Oct 9, 2008 Author: Erick Schonfeld | Filed under: Techcrunch

With Google’s stock down $100 in the past two weeks, the company all of a sudden isn’t so shy about pulling every advertising lever it can reach. So far this week, we’ve seen new click-to-buy buttons on YouTube (YouTubevertorials), AdSense for Flash games, and now text ads are appearing at the bottom of Google Maps. This may be bucket testing, but when I enter “New York City hotels” on Google Maps, I get a single line below with text ads for the Crowne Plaze Times Square and the Ramada New York. (An arrow lets you cycle through the ads).

Other bloggers around the world have noticed the same thing, including Amit Agarwal in India and David Shaw in the UK. The ads are local business ads, but seem to be triggered by the search terms.

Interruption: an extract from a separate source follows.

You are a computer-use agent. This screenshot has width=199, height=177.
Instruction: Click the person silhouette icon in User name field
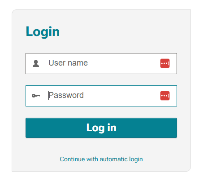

What’s disappointing about these ads is that instead of taking you to a pushpin on the map itself showing you the location of the business doing the advertising, it takes you to the Website of that business like a normal search ad. But this is more about Google turning on a gusher of ad inventory that it was ignoring before than about creating an elegant map-based advertising experience. According to comScore, 131 million unique visitors worldwide checked out Google Maps in August. They generated 1.3 billion pageviews. That’s a lot of untapped ad inventory.

Where will we see Google place ads next?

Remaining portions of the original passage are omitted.